=== AVAILABLE DATA ===
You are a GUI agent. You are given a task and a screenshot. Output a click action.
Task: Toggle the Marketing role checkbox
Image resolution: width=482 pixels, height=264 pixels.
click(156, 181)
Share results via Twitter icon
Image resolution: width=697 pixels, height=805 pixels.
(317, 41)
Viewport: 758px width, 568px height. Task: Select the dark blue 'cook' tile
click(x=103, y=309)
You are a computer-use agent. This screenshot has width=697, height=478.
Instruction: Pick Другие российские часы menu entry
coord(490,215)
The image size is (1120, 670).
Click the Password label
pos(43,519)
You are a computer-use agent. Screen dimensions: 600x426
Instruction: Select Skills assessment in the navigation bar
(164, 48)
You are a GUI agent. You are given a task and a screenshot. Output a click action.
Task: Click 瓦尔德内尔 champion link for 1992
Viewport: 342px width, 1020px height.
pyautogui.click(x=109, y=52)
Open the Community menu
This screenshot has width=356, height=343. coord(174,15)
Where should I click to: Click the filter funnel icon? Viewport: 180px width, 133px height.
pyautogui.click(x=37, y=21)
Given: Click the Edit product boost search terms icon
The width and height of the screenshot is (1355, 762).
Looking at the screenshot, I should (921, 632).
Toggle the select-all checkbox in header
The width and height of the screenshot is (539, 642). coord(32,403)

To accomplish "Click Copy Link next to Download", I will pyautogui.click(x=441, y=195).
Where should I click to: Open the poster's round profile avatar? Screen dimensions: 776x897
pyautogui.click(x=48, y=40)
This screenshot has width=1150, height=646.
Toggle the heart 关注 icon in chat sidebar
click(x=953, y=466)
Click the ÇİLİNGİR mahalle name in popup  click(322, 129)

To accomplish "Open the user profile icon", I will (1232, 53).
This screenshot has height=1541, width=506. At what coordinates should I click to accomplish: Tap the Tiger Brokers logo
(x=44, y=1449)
===
Extract every line containing the string "computer" from the data above.

RESPONSE TO THIS EXERCISE:
You are a computer-use agent. This screenshot has width=697, height=478.
You are a computer-use agent. Screen dimensions: 600x426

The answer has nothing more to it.